HBV antibody levels after NA discontinuation predict relapse risk
Discontinuation of nucleos(t)ide analogue therapy for chronic hepatitis B correlated with risk for clinical relapse based on total serum level of HBV core antibodies after 2.5 years of follow-up, according to recently published data.
“Studies have suggested that the recognition and targeting of [HBV core antibodies (anti-HBc)] by the adaptive immune system play an important role in viral clearance,” Heng Chi, MD, from the Erasmus MC University Medical Center in Rotterdam, the Netherlands, and colleagues wrote. “Our results suggest that a high level of anti-HBc may be correlated with a more enhanced HBV-specific immune response.”
The study comprised 100 patients who were positive for HBV surface antigen, negative for HBV e-antigen, and had undetectable HBV DNA at the time of nucleos(t)ide analogue (NA) discontinuation. During a median follow-up of 2.5 years, no patients developed decompensated cirrhosis or hepatocellular carcinoma.

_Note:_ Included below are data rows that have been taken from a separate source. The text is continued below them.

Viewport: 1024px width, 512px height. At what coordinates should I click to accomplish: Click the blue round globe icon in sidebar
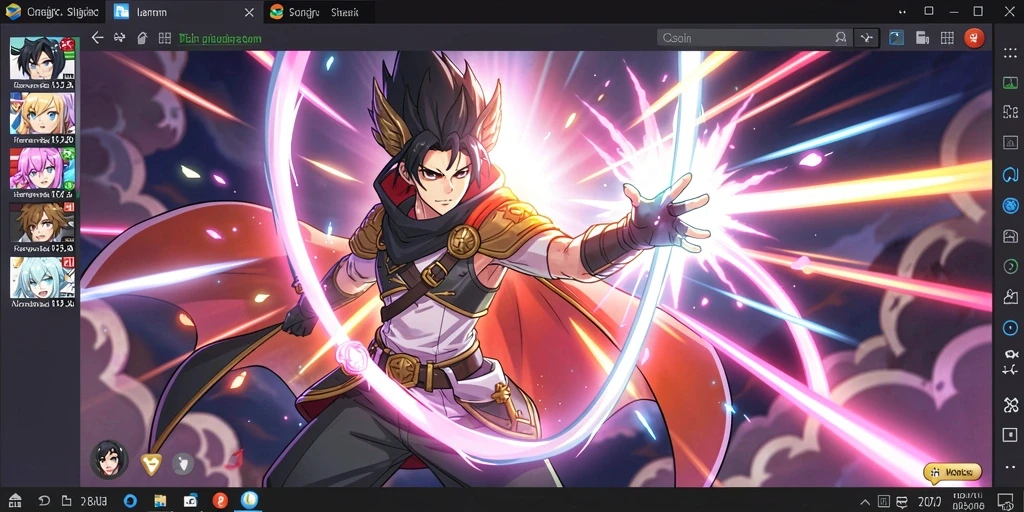(x=1010, y=206)
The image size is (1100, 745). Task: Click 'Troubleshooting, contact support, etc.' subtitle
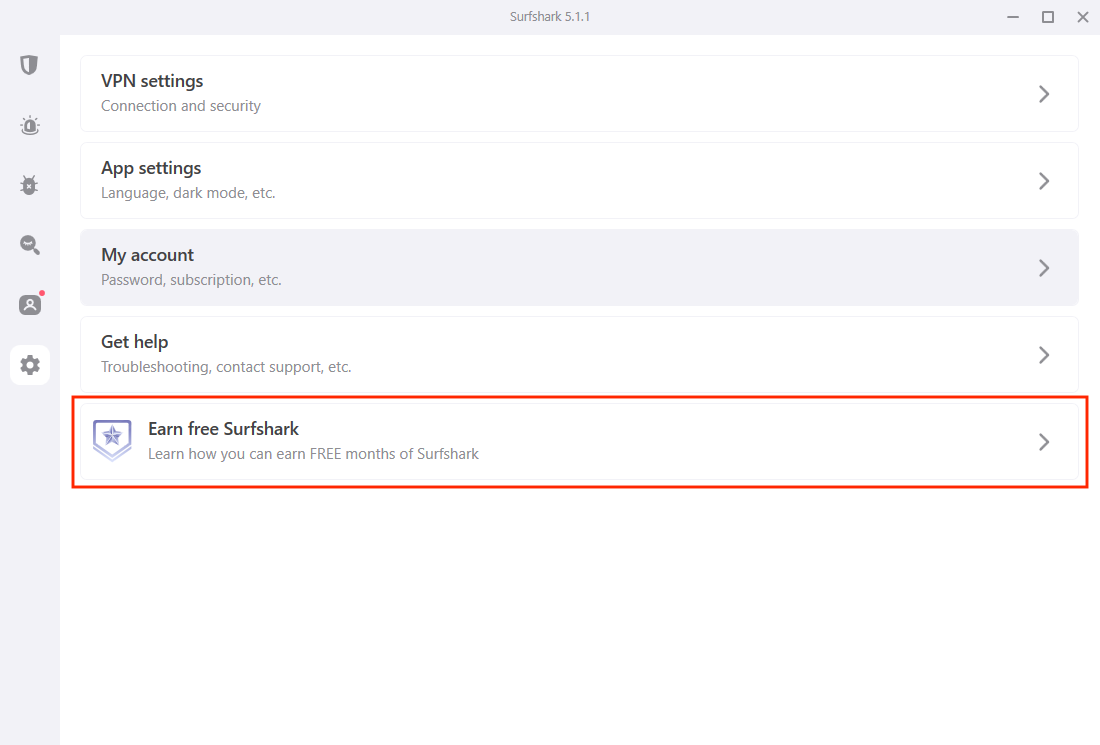(226, 367)
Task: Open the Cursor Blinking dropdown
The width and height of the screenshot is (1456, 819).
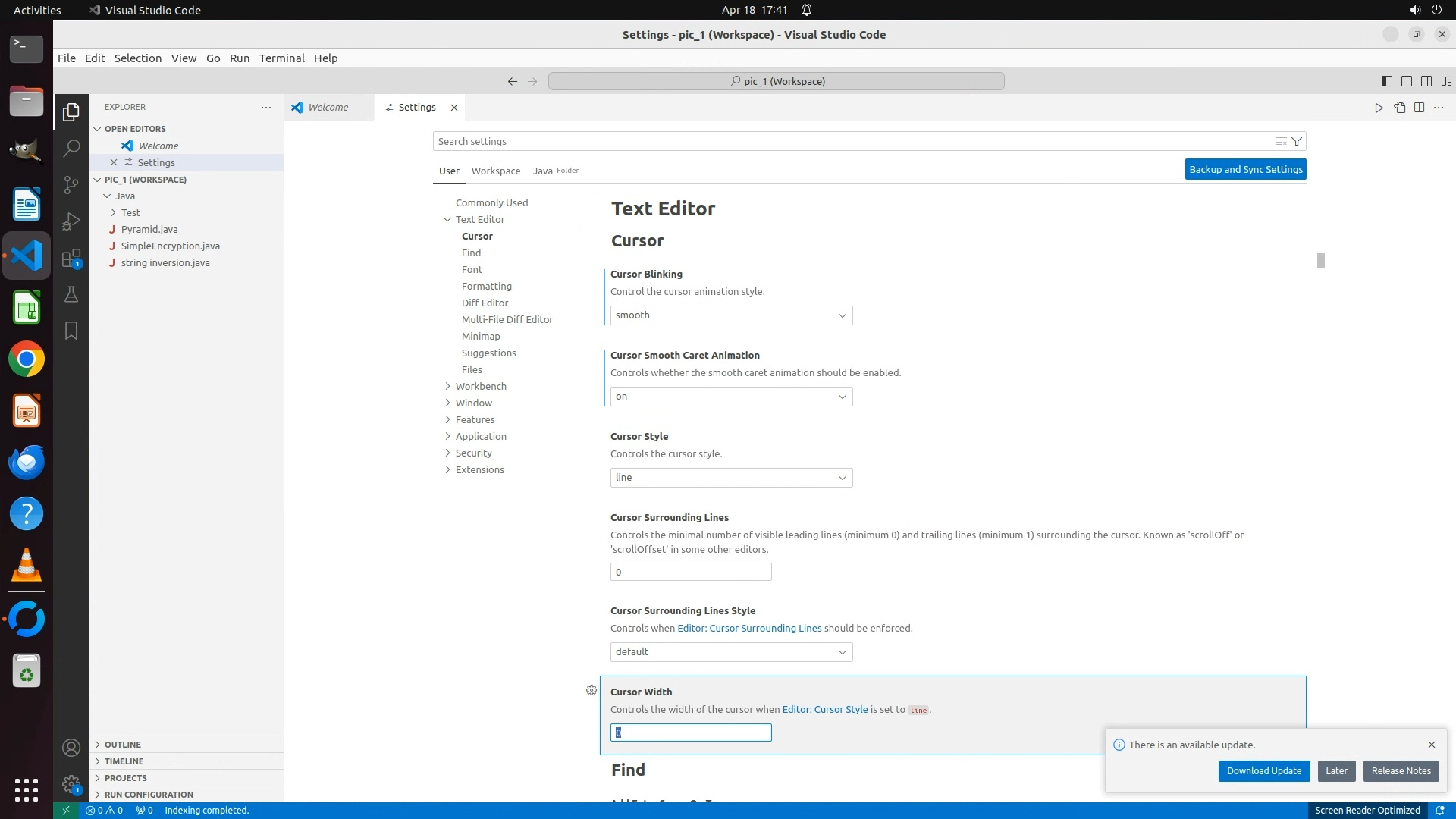Action: click(731, 315)
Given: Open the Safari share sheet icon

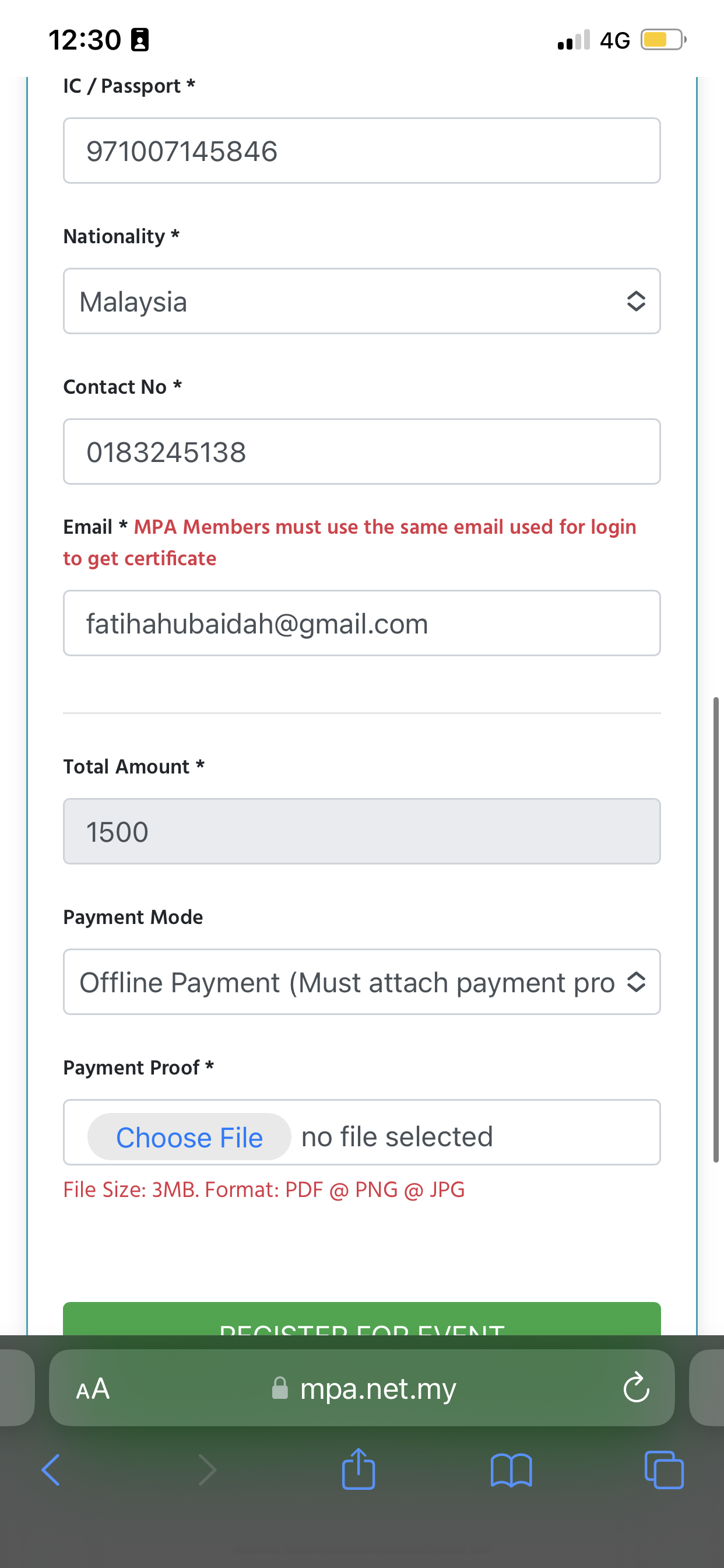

During follow-up, 39 patients experienced clinical relapse and 76 patients experienced virologic relapse with HBV DNA higher than 2,000 IU/mL. Six patients experienced HBsAg seroclearance after NA discontinuation for a cumulative rate of 10% at year 4.
Multivariate analysis showed that younger age (HR = 1.06; 95% CI, 1.01-1.11), low end-of-treatment HBsAg levels (HR = 1.71; 95% CI, 1.05-2.81), and high end-of-treatment anti-HBc levels (HR = 0.31; 95% CI, 0.15-0.65) correlated significantly with a reduced risk for clinical relapse.
Further stratification of end-of-treatment anti-HBc levels showed that a level of 1,000 IU/mL or higher correlated with the lowest risk for clinical relapse (21% at year 4; P < .05) compared with levels between 100 IU/mL and 999 IU/mL (50% at year 4). In contrast, patients with anti-HBc levels less than 100 IU/mL had the highest risk for clinical relapse (85% at year 4; P < .05).
“Anti-HBc alone or in combination with HBsAg appear to play an important role in the selection of patients who are suitable for treatment discontinuation, and therefore warrant further validation,” the researchers concluded. – by Talitha Bennett
Disclosure: Chi reports no relevant financial disclosures. Please see the full study for the other authors’ relevant financial disclosures.